Moody’s senior analyst Alena Chen told The Sydney Morning Herald that the agency expected delinquencies and defaults to continue to increase in the short term.
Mr Kearns said the growth in mortgage arrears was evidence of broader issues facing the economy – including borrowers being hit by unemployment and weak wage growth. In some areas, an absence of buyers meant it was harder for a struggling home-owner to sell their property to get out of difficulty.
Tighter lending standards might also have had an effect, Mr Kearns said. In recent months, some interest-only borrowers have been forced onto principal and interest loans (with higher repayments), and others have found it harder to refinance with longer-term or lower-interest loans.
“Recognising the greater risk of interest-only lending, banks continue to charge higher interest rates for these loans and more carefully scrutinise their suitability for borrowers,” Mr Kearns told the Property Leaders’ Summit in Canberra on Tuesday.
“As a result, some borrowers who may have anticipated being able to roll over an interest-only period are finding they cannot.”
Financially stretched borrowers are those who would most benefit from cheaper loans. However, they are generally find it hardest to secure refinancing, Mr Kearns said.
Even in a post-royal commission environment, Mr Kearns said he thought it unlikely that banks were contributing to the rise in arrears by displaying greater forbearance in response to their own past poor lending decisions.
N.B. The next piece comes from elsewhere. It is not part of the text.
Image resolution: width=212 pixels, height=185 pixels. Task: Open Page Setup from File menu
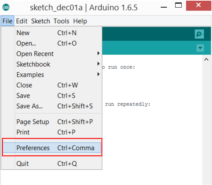[x=33, y=122]
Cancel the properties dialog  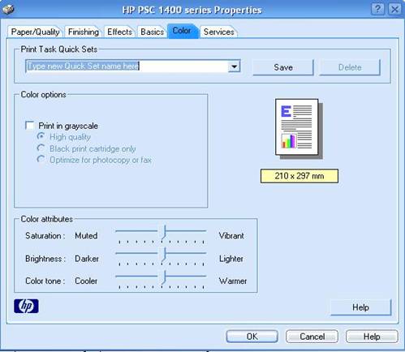point(312,337)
“In an environment of falling housing prices, allowing a borrower to remain in arrears for longer would increase the loss that the borrower, and so the lender, is exposed to,” he said.
“This wouldn’t seem to be operating in the best interests of the borrower, or for that matter even the lender.”
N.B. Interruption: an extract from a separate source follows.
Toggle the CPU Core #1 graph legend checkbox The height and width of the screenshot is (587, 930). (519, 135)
Mr Kearns speech came as minutes from the Reserve Bank’s June meeting revealed that RBA board members believed further falls in the cash rate were “more likely than not” when they cut it to a record low 1.25 per cent this month.
The minutes from the June 4 meeting show board members agreed that a further easing in monetary policy would likely be appropriate as the Reserve tries to stimulate the economy through lowering the exchange rate, reducing borrowing costs for businesses, and lowering interest payments on loans to households.
The minutes confirmed the RBA will monitor the jobs market as it mulls the timing of any further cuts.
The central bank’s first move on official interest rates in any direction since August 2016 followed another month of weak economic data. Most notable was an unexpected rise in the unemployment rate for April to 5.2 per cent.